Aim Invasive ants can have substantial and detrimental effects on co‐occurring community members, especially other ants. However, the ecological factors that promote both their population growth and their negative influences remain elusive. Opportunistic associations between invasive ants and extrafloral nectary (EFN)‐bearing plants are common and may fuel population expansion and subsequent impacts of invasive ants on native communities. We examined three predictions of this hypothesis, compared ant assemblages between invaded and uninvaded sites and assessed the extent of this species in Samoa. Location The Samoan Archipelago (six islands and 35 sites).
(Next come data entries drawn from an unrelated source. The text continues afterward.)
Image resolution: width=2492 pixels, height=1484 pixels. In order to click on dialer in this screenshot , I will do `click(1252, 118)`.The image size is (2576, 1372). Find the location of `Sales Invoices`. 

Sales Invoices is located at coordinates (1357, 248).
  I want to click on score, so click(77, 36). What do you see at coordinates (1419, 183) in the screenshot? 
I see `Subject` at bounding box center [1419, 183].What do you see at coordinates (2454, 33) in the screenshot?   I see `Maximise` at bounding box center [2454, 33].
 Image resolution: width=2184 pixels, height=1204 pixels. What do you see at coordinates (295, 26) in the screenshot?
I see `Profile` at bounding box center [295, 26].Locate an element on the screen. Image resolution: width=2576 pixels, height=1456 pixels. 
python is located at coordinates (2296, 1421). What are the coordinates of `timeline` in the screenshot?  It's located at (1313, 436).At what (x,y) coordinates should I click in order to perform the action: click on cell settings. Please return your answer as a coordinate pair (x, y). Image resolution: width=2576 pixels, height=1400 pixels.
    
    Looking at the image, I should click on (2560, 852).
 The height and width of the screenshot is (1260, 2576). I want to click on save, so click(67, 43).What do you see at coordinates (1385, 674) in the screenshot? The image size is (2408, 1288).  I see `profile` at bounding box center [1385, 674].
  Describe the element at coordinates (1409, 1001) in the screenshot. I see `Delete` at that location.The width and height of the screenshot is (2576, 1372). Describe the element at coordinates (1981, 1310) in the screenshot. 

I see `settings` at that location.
Methods We surveyed abundances of the invasive ant Anoplolepis gracilipes, other ant species and EFN‐bearing plants. Results Anoplolepis gracilipes was significantly more widely distributed in 2006 than in 1962, suggesting that the invasion of A. gracilipes in Samoa has progressed. Furthermore, (non‐A. gracilipes) ant assemblages differed significantly between invaded and uninvaded sites. Anoplolepis gracilipes workers were found more frequently at nectaries than other plant parts, suggesting that nectar resources were important to this species. There was a strong, positive relationship between the dominance of EFN‐bearing plants in the community and A. gracilipes abundance on plants, a relationship that co‐occurring ants did not display. High abundances of A. gracilipes at sites dominated by EFN‐bearing plants were associated with low species richness of native plant‐visiting ant species. Anoplolepis gracilipes did not display any significant relationships with the diversity of other non‐native ants. Main conclusions Together, these data suggest that EFN‐bearing plants may promote negative impacts of A. gracilipes on co‐occurring ants across broad spatial scales. This study underscores the potential importance of positive interactions in the dynamics of species invasions. Furthermore, they suggest that conservation managers may benefit from explicit considerations of potential positive interactions in predicting the identities of problematic invaders or the outcomes of species invasions.